### WORK ORDER A:
In the mobile device passage, what does the abbreviation SE stand for?
### WORK ORDER B:
Output the part of the mobile device passage starting with "Figure 1 shows" and going on through "would be mobile).".

(PASSAGE TO READ Opens)

Description of Specific Embodiments
Specific embodiments of the invention will be described below with reference to
the Figures.
Figure 1 shows schematically relevant parts of a representative hardware and
software architecture for a mobile computing device suitable for implementing an
embodiment of the invention. In the example shown, each mobile computing
device is a mobile cellular telecommunications handset ("mobile phone" or
"mobile device") - in other embodiments, the computing device may be another
type of computing device such as a laptop computer or a tablet, the computing
device need not have cellular telecommunications capabilities, and one of the
computing devices need not even be mobile (in principle, embodiments of the
invention could be provided in which neither computing device were mobile,
though in most practical applications envisaged at least one computing device
would be mobile).
Mobile phone 1 comprises an application processor 2, one or more memories 3
associated with the application processor, a SIM, SE or USIM 4 itself comprising
both processing and memory capabilities and a NFC controller 5. The terms SIM
and USIM refer to Subscriber Identification Module and Universal Subscriber
Identification Module respectively, and are standard terms of art in cellular
telephony covered by appropriate GSM and UMTS standards - SE refers to a
Secure Element, which is a tamper-resistant platform, normally implemented as a
chip, capable of securely hosting applications and their confidential and
cryptographic data The mobile phone also has a display 6 (shown as an overlay
to the schematically represented computing elements of the device), providing in
this example a touchscreen user interface. The mobile phone is equipped with
wireless telecommunications apparatus 7 for communication with a wireless
telecommunications network and local wireless communication apparatus 8 for
interaction by NFC.

(PASSAGE TO READ Closes)
(ENTRIES SHOWN Opens)

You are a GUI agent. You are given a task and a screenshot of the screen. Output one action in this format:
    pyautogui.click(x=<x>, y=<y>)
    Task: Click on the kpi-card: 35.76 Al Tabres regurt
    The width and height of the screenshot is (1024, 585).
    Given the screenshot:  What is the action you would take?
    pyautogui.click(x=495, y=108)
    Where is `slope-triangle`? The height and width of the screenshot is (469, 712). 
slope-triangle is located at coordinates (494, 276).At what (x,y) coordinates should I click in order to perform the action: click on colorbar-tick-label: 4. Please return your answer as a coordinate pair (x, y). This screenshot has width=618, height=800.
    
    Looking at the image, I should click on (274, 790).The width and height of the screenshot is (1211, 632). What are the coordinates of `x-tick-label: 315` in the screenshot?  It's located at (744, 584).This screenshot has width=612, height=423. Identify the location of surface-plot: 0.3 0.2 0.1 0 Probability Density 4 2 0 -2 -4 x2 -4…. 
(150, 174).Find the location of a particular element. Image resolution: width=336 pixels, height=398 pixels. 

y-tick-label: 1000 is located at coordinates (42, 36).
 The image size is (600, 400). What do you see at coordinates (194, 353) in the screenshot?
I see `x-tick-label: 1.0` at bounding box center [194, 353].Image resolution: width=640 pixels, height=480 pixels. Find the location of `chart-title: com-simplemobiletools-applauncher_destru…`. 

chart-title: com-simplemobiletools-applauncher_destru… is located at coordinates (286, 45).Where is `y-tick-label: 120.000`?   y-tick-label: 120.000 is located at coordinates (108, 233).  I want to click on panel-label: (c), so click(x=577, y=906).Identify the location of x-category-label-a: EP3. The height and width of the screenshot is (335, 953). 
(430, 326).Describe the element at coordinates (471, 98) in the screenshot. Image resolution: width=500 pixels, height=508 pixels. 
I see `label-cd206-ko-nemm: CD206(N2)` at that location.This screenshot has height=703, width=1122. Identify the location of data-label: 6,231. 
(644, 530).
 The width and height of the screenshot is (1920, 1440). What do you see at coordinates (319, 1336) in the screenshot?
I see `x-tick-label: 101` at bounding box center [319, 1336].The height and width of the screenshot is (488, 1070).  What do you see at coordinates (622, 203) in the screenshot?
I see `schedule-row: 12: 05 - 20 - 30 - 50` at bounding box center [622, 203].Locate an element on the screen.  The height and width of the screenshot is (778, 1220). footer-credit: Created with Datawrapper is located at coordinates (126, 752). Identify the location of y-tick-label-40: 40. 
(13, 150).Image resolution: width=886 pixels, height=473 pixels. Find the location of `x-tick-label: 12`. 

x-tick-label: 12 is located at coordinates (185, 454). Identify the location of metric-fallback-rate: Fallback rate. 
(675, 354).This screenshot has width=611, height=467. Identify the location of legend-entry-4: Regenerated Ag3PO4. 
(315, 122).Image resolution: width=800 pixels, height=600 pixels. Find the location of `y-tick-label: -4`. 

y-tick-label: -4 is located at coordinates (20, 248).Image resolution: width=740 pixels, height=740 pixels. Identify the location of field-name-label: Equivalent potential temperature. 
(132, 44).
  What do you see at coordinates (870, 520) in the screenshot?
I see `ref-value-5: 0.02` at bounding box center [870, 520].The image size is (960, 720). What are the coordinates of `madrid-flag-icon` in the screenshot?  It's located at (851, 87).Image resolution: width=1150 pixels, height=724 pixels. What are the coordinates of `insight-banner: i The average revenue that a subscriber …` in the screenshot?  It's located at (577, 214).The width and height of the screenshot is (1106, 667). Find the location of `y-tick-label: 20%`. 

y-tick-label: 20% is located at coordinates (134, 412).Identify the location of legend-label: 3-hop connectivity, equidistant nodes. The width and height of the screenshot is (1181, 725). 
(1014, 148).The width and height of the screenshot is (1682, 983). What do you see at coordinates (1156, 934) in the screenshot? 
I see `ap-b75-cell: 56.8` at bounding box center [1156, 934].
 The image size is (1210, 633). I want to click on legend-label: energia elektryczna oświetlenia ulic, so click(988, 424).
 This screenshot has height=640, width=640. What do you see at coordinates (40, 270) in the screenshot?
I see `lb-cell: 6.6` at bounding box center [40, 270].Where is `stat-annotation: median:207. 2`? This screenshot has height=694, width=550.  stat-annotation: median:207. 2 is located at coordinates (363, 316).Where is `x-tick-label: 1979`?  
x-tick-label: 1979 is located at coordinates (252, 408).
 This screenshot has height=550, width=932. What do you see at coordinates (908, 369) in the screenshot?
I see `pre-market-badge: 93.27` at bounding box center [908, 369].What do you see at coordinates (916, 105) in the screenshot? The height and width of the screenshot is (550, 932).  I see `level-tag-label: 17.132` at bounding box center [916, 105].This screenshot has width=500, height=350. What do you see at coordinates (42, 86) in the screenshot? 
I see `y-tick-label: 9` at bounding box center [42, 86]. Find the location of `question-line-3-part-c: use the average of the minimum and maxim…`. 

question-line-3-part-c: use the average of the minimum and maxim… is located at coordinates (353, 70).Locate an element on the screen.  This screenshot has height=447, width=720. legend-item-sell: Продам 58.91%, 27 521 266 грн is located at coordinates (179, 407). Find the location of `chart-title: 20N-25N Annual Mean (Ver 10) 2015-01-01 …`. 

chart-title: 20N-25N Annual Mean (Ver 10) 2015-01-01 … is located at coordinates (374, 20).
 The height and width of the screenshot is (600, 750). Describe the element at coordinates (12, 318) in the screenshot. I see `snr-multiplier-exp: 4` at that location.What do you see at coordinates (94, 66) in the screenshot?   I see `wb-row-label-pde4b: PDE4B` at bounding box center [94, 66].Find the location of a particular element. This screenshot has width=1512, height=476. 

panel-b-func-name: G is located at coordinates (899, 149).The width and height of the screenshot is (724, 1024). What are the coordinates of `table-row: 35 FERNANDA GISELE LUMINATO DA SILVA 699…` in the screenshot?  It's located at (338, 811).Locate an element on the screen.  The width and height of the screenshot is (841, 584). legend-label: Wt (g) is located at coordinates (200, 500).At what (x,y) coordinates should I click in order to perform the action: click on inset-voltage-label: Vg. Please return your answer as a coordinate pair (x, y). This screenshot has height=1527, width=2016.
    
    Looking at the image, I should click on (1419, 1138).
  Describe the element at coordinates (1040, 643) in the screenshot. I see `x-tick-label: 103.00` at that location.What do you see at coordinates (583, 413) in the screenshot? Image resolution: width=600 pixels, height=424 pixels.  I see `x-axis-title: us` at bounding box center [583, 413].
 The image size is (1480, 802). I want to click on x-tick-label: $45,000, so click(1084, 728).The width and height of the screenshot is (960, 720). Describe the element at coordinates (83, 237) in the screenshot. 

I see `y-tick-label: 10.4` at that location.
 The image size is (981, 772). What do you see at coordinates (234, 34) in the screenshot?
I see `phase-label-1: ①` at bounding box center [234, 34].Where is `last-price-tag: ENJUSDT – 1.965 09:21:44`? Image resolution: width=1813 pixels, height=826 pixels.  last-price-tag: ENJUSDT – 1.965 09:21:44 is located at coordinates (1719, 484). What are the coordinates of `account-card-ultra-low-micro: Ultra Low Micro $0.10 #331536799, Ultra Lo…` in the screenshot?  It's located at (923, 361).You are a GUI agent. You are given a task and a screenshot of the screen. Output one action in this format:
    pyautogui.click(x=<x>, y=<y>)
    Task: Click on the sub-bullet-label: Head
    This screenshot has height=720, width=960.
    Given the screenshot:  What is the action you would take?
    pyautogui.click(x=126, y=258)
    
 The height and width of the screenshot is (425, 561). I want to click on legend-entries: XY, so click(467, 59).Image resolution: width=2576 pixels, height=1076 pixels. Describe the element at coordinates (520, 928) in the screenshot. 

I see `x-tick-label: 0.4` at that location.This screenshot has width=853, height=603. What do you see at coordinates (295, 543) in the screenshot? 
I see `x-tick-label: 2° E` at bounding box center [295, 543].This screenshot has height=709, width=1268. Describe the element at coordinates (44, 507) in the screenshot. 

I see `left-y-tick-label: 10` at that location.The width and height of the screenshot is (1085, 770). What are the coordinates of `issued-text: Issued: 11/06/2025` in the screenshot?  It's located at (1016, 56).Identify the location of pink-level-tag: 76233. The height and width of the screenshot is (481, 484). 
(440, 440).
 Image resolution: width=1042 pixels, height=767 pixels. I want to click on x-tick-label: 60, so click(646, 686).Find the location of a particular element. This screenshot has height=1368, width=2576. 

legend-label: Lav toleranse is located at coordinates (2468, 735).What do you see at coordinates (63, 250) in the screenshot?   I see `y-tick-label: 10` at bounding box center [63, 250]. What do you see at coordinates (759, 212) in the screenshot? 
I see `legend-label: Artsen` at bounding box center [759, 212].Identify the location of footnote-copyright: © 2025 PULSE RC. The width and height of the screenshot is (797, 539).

(ENTRIES SHOWN Closes)

### ANSWER BOX A:
Secure Element

### ANSWER BOX B:
Figure 1 shows schematically relevant parts of a representative hardware and
software architecture for a mobile computing device suitable for implementing an
embodiment of the invention. In the example shown, each mobile computing
device is a mobile cellular telecommunications handset ("mobile phone" or
"mobile device") - in other embodiments, the computing device may be another
type of computing device such as a laptop computer or a tablet, the computing
device need not have cellular telecommunications capabilities, and one of the
computing devices need not even be mobile (in principle, embodiments of the
invention could be provided in which neither computing device were mobile,
though in most practical applications envisaged at least one computing device
would be mobile).